Abstract: Objective To construct a luciferase reporter vector containing the response element of transcription protein AP2α for
screening the effect of bone morphogenetic proteins (BMPs) on the transcriptional activity of AP2α. Methods Four
tandem-linked response elements of AP2α were cloned to the pBGLuc luciferase reporter gene plasmid, which was digested
with Bam HI and Mlu I to construct pBGLuc-AP2α-RE vector. The recombinant adenovirus Ad-AP2α and its dominant
negative mutant Ad-dnAP2α were used to infect mouse mesenchymal stem cells C3H10; the changes in cellular AP2α mRNA
and protein expressions were detected by real-time PCR and Western blotting, and electrophoretic mobility shift assay (EMSA)
was carried out to assess the DNA-binding ability of AP2α. C3H10 cells were transfected with pBGLuc-AP2α-RE vector, and
AP2α transcriptional activity was measured using luciferase reporter gene assay.
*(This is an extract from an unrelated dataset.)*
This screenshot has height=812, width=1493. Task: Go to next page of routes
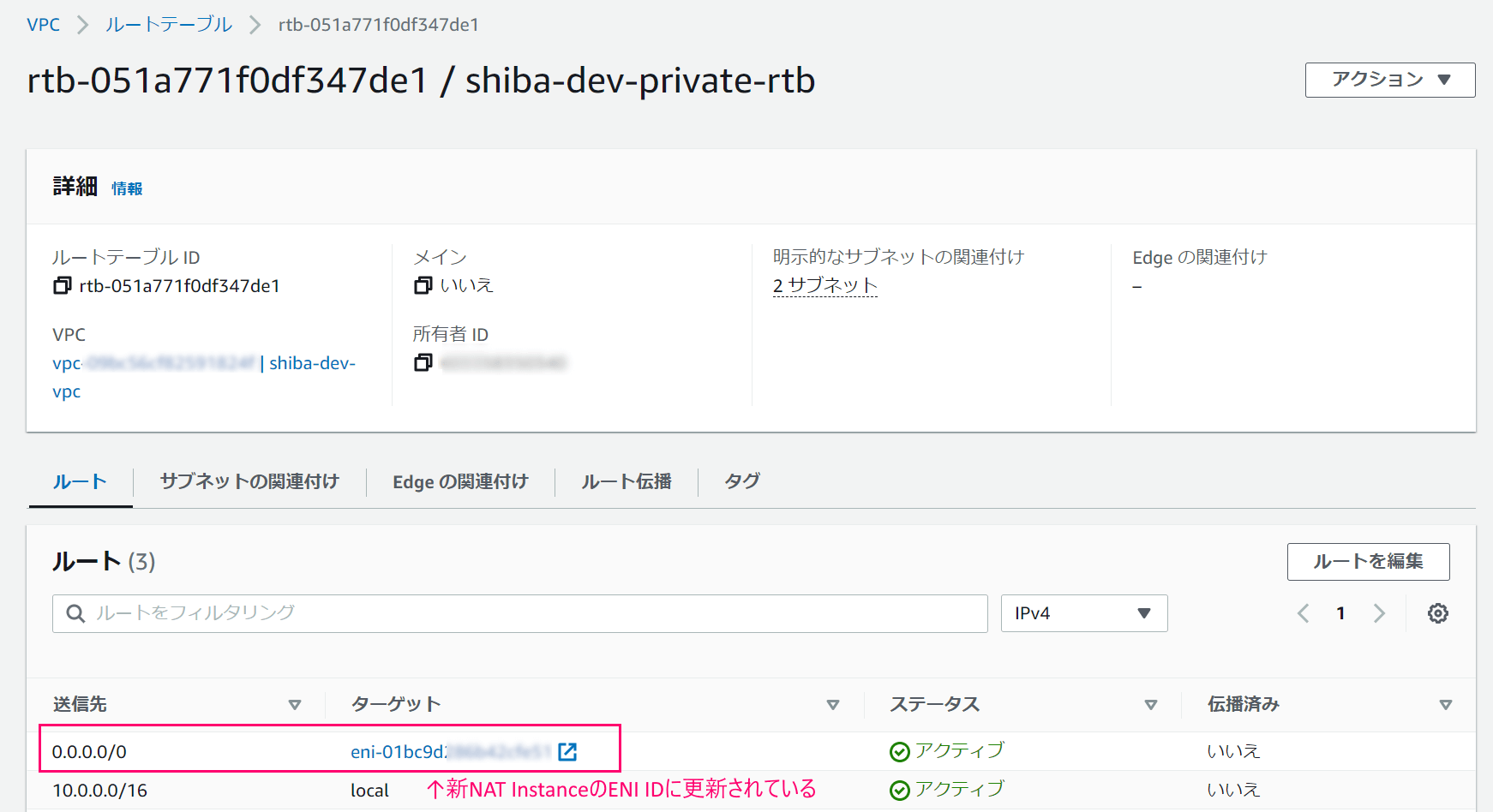pyautogui.click(x=1379, y=613)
In pBGLuc-AP2α-RE vector-transfected
C3H10 cells infected with Ad-BMPs, luciferase reporter gene assay was performed to screen the effect of BMPs on AP2α
transcriptional activity. Results The results of PCR, enzyme digestion and sequencing all confirmed correct cloning of
AP2α-RE into pBGLuc-AP2α-RE luciferase reporter vector, and Ad-AP2α infection significantly increased AP2α expression
and its DNA binding ability. The dominant negative mutants expressed the corresponding mutants, and EMSA results showed
that Ad-dnAP2α-△bHLH significantly lowered while Ad-dnAP2α-△TAD enhanced the DNA-binding ability of AP2α. AP2α
over-expression promoted AP2α transcriptional activity, which was suppressed by the two dominant negative mutants. AP2α
transcriptional activity increased in the cells infected with the recombinant adenovirus BMPs, especially in cells with BMP9
infection. Conclusions The luciferase reporter vector containing the response element of AP2α we constructed allows detection
of AP2α transcriptional activity. BMP9 can significantly enhance AP2α transcriptional activity.